Hello everybody,
I am using BDTs - sometimes for large data sets. Thus I am interested in
a) understanding how BDTs work internally
b) reducing the time needed for training and evaluation
In addition I want to have a better understanding of what is going on, so I tried to understand TrainNodeFast (the function that shows up in the profiler).
- what is mapVariable good for? Code comment claims “map the subset of variables used in randomised trees to the original variable number (used in the Event() )”, however this variable is never read, only written to.
- I would like to understand 1256 (+following) of DecisionTree.cxx:
if (mxVar >= 0) {
if (DoRegression()) {
node->SetSeparationIndex(fRegType->GetSeparationIndex(nTotS+nTotB,target[0][nBins[mxVar]-1],target2[0][nBins[mxVar]-1]));
node->SetResponse(target[0][nBins[mxVar]-1]/(nTotS+nTotB));
if ( (target2[0][nBins[mxVar]-1]/(nTotS+nTotB) - target[0][nBins[mxVar]-1]/(nTotS+nTotB)*target[0][nBins[mxVar]-1]/(nTotS+nTotB)) < std::numeric_limits<double>::epsilon() ) {
node->SetRMS(0);
}else{
node->SetRMS(TMath::Sqrt(target2[0][nBins[mxVar]-1]/(nTotS+nTotB) - target[0][nBins[mxVar]-1]/(nTotS+nTotB)*target[0][nBins[mxVar]-1]/(nTotS+nTotB)));
}
}
Why is this target[0], i.e. the target value for the first variable, but nBins-1 of variable mxVar? What if nBins[mxVar] > nBins[0]? Could someone explain what is done here?
Next point is the decision tree. It has Node* as element whereas it contains only DecisionTreeNode* elements. Therefore the tree requires a lot of dynamic_casts to cast them down from Node* to DecisionTreeNode* (which is sloooow). Two possible solutions come to my mind:
a) replace dynamic_cast with static_cast. This works and really improves speed, so I have included it in my patches.
b) make the Nodes* of the tree a template type. Would probably be more clear but more code to rewrite.
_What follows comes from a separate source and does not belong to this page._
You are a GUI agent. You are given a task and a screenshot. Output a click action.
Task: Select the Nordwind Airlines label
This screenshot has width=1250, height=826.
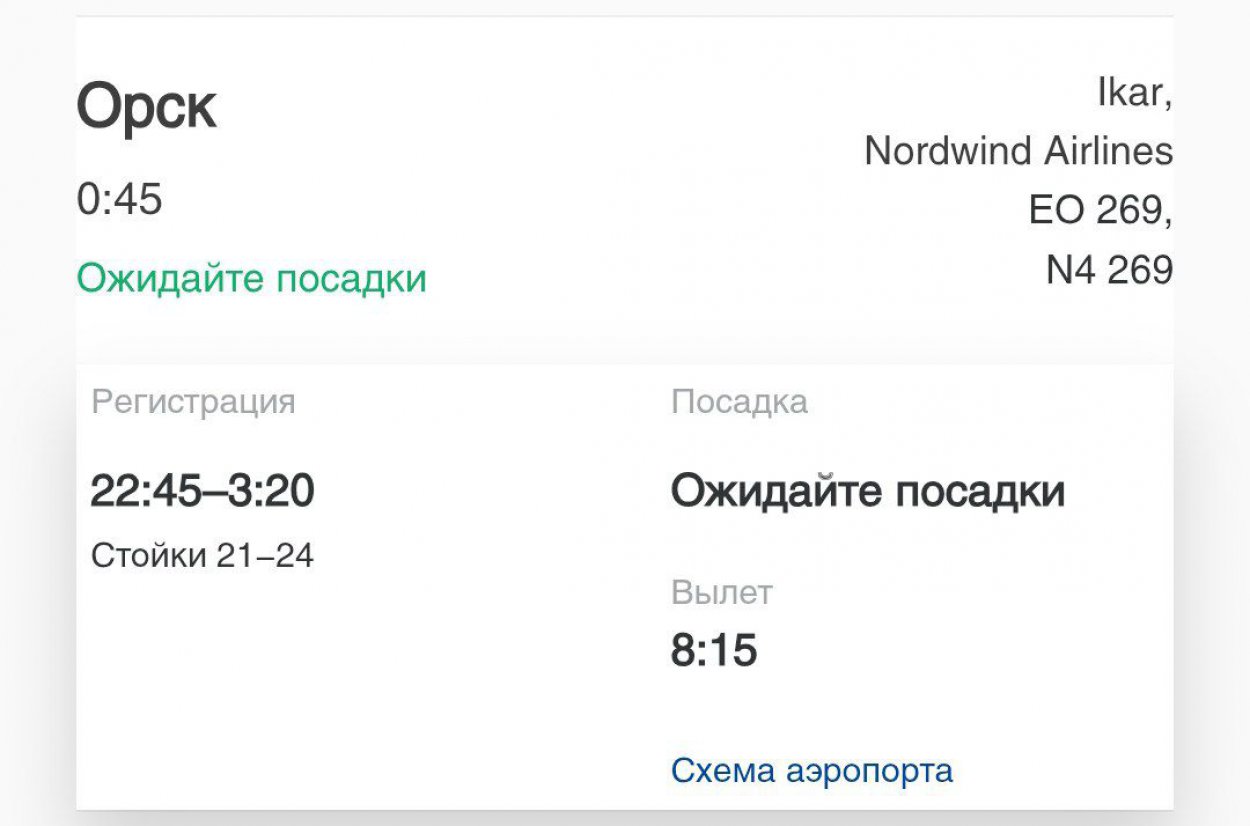coord(1018,151)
Do you think it is fine to just use a static_cast?
Some questing about the code style:
- In MethodBDT.cxx there lots of const_casts, every time castig away the constness of a “const TMVA::Event*”. Why is this const in the first place?
- GetSeparationGain, GetSeparationIndex take “const Double_t&” parameters. Why not using plain Double_t?
- General floating point types: there seems to be a mix of Float_t and Double_t functions/variables. Is there some intention behind this? As an example, look at TMVA::DecisionTree::CheckEvent. It returns a Double_t. Possible return values come from functions returning Float_t or Int_t. So why doesn’t it return a Float_t (without loss of precision)?
Two questions: are there some automated tests that I can run: where do I find them, how do I run them? I don’t want to introduce bugs.
More questions: is there a plan to make use of threads? For example, can one evaluate training and testing tree at the same time? What would be reqired, any substantial changes in TMVA or can I just go ahead and try to run them via std::async?
The code changes I have made are here:
github.com/root-mirror/root/pull/100
I have also completely modernized the “monster function” TrainNodeFast, but not pushed yet because it is a more invasive change and I’d like to understand what exactly is going on with target[0] and because I’d like to run more tests.